Jesus has given each human being a ticket to heaven. No one can steal it from you. You cannot misplace it, but you can fail to use it. So Paul is teaching us that Jesus has redeemed everyone, and that is why anyone, even you, can be saved by having a relationship of faith, trust, and obedience with Him.
We know that no one is predestined to go to hell, because of Jesus’ prophecy of the Last Judgment. Jesus says:
Then he will say to those on his left, “Depart from me, you who are cursed, into the eternal fire prepared for the devil and his angels.”
—Matthew 25:41, NIV
The eternal fire was prepared for the devil and his angels. It was not prepared for people, therefore no one is predestined to go there. This is like the prophecy that Jonah preached against Nineveh. There is still time to escape through repentance.

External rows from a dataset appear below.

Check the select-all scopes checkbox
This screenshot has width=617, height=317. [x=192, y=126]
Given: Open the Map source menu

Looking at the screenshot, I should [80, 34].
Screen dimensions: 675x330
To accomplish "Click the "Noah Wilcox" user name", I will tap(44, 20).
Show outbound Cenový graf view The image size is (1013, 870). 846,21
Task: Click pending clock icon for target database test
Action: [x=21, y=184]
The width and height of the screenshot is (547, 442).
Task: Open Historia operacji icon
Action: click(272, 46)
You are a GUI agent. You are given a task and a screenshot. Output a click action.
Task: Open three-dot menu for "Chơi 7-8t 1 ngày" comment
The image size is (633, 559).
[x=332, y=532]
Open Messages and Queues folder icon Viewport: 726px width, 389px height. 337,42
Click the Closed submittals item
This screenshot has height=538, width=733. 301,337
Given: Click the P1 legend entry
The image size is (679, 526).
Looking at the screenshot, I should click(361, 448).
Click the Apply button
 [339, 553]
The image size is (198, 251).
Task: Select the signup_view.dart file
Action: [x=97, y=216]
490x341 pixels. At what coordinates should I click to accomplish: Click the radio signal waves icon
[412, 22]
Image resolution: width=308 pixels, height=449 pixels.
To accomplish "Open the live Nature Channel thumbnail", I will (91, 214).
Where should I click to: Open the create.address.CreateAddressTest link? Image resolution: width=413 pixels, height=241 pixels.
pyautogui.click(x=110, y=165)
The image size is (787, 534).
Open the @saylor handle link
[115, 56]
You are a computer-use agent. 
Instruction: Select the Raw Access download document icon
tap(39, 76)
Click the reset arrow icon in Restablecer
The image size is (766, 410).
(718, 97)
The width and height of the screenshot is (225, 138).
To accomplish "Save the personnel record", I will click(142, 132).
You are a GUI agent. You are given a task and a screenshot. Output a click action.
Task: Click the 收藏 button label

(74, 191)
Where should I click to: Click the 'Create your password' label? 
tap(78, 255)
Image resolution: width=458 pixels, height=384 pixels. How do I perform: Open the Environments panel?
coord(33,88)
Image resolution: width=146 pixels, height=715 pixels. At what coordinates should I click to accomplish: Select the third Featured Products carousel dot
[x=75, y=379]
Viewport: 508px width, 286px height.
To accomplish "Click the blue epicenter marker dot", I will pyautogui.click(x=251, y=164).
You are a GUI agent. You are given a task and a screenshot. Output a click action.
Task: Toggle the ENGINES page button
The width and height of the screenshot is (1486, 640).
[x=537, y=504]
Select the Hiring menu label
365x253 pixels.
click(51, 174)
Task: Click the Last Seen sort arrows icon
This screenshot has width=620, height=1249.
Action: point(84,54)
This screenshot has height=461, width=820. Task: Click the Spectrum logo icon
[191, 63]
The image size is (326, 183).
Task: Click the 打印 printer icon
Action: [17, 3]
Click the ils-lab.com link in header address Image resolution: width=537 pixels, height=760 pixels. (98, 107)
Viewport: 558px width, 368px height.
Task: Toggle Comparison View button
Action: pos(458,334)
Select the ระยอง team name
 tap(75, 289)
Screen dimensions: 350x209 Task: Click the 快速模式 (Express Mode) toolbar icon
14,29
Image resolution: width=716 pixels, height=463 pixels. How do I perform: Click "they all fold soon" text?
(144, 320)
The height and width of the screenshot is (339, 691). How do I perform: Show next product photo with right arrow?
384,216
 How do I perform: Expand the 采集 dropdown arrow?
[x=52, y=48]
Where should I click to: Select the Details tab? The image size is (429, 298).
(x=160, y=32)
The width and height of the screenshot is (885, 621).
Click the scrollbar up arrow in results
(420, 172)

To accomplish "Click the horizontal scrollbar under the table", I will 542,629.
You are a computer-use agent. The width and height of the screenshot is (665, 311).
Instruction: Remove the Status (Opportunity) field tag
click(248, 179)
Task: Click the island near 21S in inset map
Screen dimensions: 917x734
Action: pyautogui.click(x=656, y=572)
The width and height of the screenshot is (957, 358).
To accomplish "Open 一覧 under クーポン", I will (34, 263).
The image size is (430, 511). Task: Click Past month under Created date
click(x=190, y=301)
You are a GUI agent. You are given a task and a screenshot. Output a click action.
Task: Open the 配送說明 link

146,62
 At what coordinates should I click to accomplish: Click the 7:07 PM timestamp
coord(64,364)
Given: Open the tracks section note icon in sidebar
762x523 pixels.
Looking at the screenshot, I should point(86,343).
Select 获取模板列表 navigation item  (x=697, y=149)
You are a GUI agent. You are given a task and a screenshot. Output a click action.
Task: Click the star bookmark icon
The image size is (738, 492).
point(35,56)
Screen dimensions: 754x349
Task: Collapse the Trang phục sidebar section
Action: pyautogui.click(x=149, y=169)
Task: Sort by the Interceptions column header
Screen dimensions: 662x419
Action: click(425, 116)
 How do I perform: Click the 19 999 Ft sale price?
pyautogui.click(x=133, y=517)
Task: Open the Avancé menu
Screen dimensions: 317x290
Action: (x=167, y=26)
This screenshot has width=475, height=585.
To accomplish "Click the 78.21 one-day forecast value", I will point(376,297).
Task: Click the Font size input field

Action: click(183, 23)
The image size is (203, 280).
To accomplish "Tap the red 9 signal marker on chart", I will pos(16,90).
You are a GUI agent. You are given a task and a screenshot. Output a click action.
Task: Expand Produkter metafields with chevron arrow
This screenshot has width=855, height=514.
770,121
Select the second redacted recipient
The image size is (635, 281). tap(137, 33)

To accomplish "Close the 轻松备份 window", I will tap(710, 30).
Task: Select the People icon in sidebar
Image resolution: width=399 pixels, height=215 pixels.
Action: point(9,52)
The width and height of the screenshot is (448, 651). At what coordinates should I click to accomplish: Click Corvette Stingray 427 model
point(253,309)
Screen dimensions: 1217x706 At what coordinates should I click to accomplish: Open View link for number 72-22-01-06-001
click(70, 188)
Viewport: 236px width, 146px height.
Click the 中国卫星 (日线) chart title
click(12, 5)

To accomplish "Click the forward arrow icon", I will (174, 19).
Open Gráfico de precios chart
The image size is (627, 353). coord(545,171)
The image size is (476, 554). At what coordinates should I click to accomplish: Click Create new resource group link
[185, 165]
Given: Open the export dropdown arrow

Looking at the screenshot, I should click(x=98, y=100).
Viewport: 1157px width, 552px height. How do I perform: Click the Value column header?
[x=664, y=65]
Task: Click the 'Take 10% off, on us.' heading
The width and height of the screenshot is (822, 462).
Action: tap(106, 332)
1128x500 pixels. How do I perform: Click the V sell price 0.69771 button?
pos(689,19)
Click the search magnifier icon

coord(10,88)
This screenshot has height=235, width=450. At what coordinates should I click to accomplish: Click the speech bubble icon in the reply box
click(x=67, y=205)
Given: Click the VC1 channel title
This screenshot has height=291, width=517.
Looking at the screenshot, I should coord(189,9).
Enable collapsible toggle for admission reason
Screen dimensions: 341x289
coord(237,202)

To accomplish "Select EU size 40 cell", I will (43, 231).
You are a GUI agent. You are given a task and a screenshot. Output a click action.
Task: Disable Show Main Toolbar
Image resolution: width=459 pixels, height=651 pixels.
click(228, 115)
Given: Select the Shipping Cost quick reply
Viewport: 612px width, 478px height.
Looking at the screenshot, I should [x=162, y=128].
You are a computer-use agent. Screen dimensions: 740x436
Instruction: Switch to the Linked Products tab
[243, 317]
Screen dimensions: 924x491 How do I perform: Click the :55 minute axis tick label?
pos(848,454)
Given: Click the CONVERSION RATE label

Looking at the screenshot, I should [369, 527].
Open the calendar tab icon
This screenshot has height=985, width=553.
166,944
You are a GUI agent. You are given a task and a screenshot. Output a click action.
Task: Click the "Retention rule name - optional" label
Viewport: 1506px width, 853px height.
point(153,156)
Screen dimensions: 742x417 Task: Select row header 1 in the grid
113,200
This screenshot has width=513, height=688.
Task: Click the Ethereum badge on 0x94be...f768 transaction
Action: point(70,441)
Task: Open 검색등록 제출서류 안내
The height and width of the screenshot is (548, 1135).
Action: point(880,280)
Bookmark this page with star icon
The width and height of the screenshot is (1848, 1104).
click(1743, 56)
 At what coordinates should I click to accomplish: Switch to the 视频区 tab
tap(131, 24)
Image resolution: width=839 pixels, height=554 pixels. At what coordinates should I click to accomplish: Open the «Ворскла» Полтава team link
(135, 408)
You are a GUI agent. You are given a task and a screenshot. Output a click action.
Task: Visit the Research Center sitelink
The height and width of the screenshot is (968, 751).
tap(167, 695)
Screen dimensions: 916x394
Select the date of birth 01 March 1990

I know this contradicts John Calvin’s theory of double predestination, which didn’t make it into his Institutes of the Christian Religion until the very last edition before his untimely death. All of the early church fathers except St. Augustine disagreed with Calvin’s ideas about free will and predestination. For example, Irenaeus (the disciple of Polycarp, who was the disciple of the Apostle John), wrote an extensive essay defending free will against what was then the pagan teaching of determinism.
One of the reasons Augustine converted to Christianity was because of a thought experiment[*] in which he disproved determinism and upheld free will. It is safe to say that Calvin, who lived over 1,400 years later, was wrong on this point. Perhaps if he had lived longer, he might have had time to discover that it wasn’t until Augustine’s old age, when the Roman Empire was collapsing around all around him, that he became very pessimistic and reverted to the determinism of his previous religion, Manichaeism. Augustine’s pessimism also fit the spirit of the age in which the Protestant Reformation took place, so it worked its way into Calvin’s systematic theology. Fortunately, Calvin was a reformer, not a prophet, so being wrong on a point does not diminish him.
Jesus paid the price for everyone to go to heaven. Each of us already has, so to speak, a ticket in our hand that says, “Admit One to Heaven.” So all we have to do is confess, repent, be baptized, and live a relationship of trust and obedience in Jesus Christ to use that ticket. Let us do everything in our power to make sure that everyone understands the value of that ticket, so that no one is lost.
A movie ticket doesn’t do you any good until you press it in the usher’s hand as you enter, now does it?